For those who could also do with a little extra sparkle, here is a booster shot. A dew-bedazzled Inula hookeri. It helped me.
With barely a month left to run its course, I have become accustomed to autumn. Two days of sunshine has helped my conversion immensely.
If I could put in a weather order for the next few months, today would be the template. No pinching frosts to nip vulnerable plants and fingers. For moisture I request only a heavy dew. The air must be calm, with perhaps a little laundry-drying breeze from the south. I am willing to negotiate on the details. There is one thing I will not compromise on; I demand the life-enhancing, low light that allows even the most to modest shine. Surely that is not too much to ask?
Does anyone know which department I should write to?
Yesterday the Red Admirals were feasting on the windfall apples, a late summer tradition in Max’s garden. I enjoy this annual event as much as the tipsy butterflies, watching them flit from fruit to rotting fruit, with the odd frisky interval. I’d best make it quite clear that it was the butterflies that were frisky, not me. Neither was I tipsy. Far from the flocking bank holiday hoards, I was content working in the warm sunshine and welcome calm, all was serene.
There was a slight blip in my tranquil day, which involved a close encounter of the slow worm kind. The accident was quickly resolved and his home reinstated. I left two juicy slugs near his disturbed front door as recompense. Hopefully I am forgiven and he has recovered from the invasion of the giant gardener.
Today, the photobombing bees were unavoidable.
As if you would want to avoid them.
My words have failed me at the moment. I’ve had a little shufty about and still nothing. I’m sure they’ll come back, they usually do.
Instead I am all action. Just like this ladybird patrolling the sturdy pillar of a cardoon; ever vigilant for aphid infestation and a bit of lunch.
For your information: Greenfly are not my snack of choice, though feel free to send twiglets.
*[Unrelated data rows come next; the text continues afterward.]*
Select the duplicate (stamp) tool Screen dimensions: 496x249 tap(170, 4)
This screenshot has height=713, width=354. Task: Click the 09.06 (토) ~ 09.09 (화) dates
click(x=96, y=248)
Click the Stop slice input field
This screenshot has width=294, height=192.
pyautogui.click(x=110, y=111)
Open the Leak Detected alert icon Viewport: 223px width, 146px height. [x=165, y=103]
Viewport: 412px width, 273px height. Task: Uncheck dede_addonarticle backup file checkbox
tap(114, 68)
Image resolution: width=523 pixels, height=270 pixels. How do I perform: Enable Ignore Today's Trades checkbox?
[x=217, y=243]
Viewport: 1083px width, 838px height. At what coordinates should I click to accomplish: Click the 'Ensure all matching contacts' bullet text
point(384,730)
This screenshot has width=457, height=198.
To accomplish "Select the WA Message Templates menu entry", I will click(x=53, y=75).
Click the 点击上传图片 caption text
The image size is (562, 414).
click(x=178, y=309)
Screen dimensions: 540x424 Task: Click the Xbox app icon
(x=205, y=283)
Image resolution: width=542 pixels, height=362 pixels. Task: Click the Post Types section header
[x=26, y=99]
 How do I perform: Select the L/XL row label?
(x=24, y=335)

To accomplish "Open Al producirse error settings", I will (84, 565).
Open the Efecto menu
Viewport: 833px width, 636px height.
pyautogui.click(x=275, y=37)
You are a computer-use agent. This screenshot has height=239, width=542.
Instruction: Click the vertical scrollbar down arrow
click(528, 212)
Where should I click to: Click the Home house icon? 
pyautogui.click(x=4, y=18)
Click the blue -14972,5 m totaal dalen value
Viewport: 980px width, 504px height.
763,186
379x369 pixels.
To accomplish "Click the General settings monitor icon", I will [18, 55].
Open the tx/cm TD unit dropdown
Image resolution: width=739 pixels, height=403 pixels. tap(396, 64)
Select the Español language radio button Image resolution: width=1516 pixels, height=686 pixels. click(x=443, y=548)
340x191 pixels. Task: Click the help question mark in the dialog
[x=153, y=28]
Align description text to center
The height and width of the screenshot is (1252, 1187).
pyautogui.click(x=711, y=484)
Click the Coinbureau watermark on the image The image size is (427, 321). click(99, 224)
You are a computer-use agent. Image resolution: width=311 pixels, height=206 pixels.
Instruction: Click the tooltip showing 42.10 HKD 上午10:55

It would have been rude not too.
It is always special to see once of your babies doing well. This Iochroma australe was grown from seed and now, with its pale sister, is thriving in Max’s garden.
I do wish I had kept one for myself. It could have elbowed its way into a corner somewhere.
On reflection it probably is for the best. Sometimes you have to let your young ‘uns go, to spread their leaves elsewhere.
Dahlia coccinea has weathered the sluggy storm and finally mustered enough energy to flower. Persistence sometimes pays off.